■ Exercise goal:
Please copy the lines of the records below, starting at the line that contains "Screen dimensions: 2358x926" and stopping after the line that contains "Action: 695,691". Include both of those lines and leave the pictures out.

■ Exercise materials:
** BEGIN **

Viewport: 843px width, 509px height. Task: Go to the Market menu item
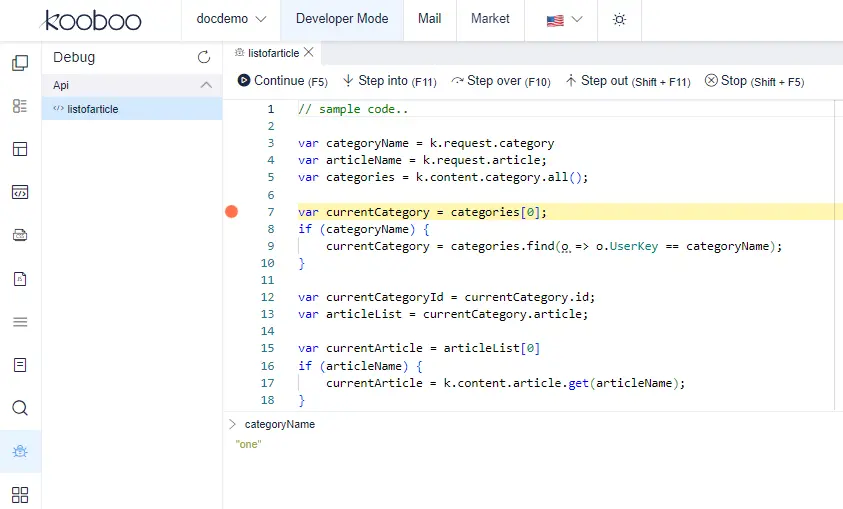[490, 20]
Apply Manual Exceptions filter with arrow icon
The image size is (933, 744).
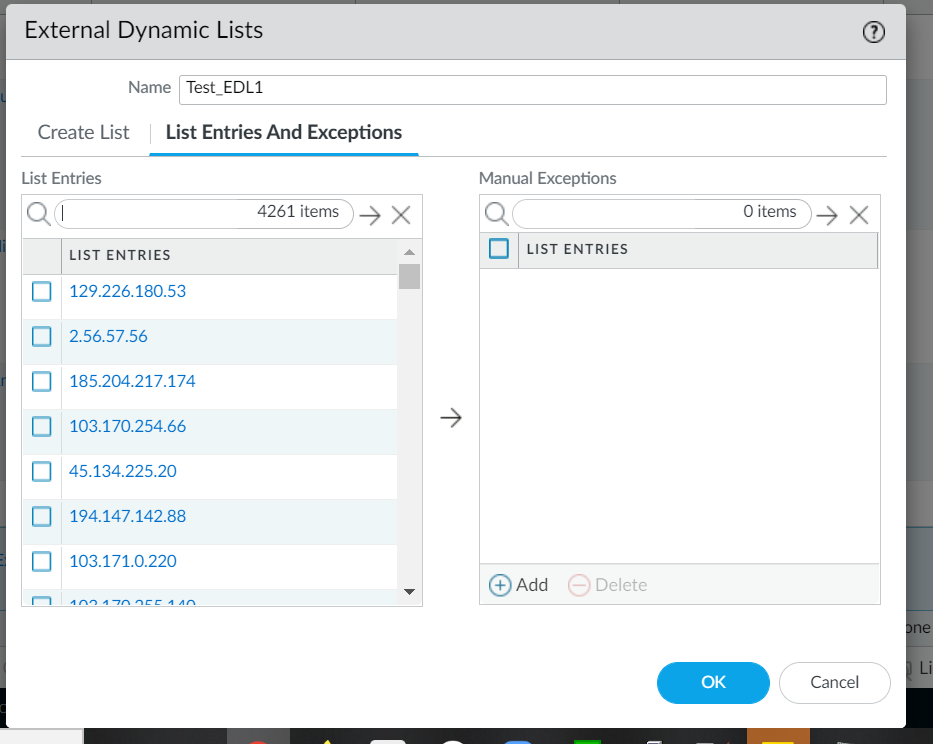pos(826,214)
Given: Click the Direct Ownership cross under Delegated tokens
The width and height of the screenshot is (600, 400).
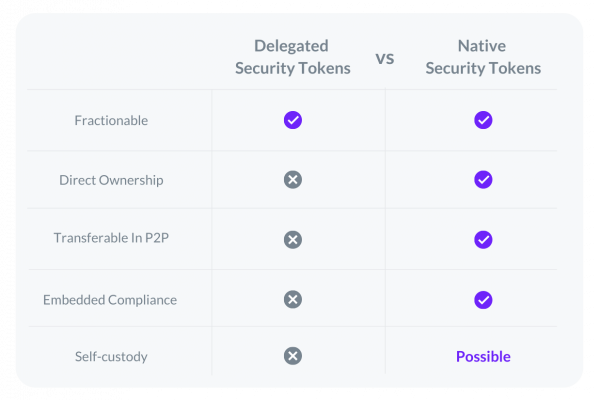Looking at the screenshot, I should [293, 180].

** END **
** BEGIN **

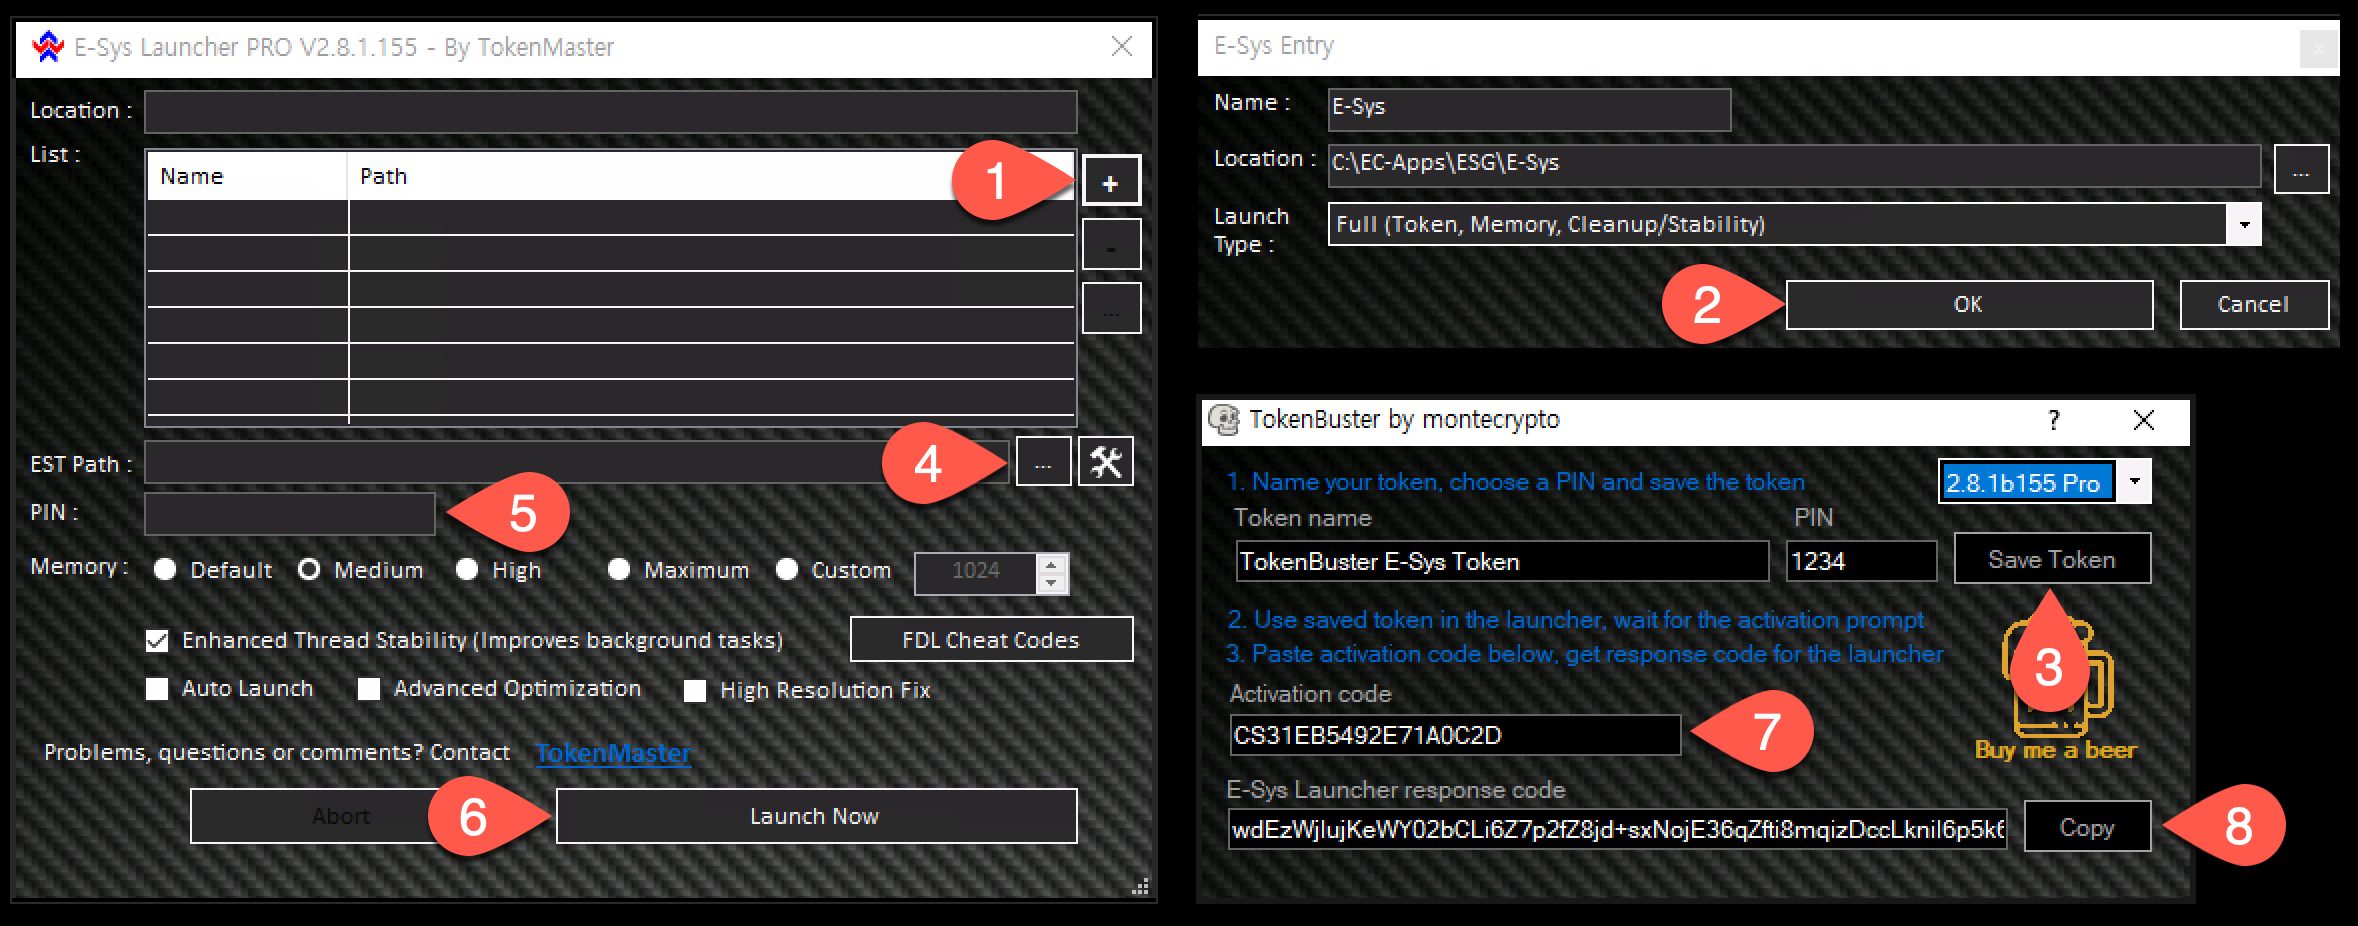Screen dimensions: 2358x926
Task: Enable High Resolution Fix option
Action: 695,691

** END **

■ Task response:
Screen dimensions: 2358x926
Task: Enable High Resolution Fix option
Action: 695,691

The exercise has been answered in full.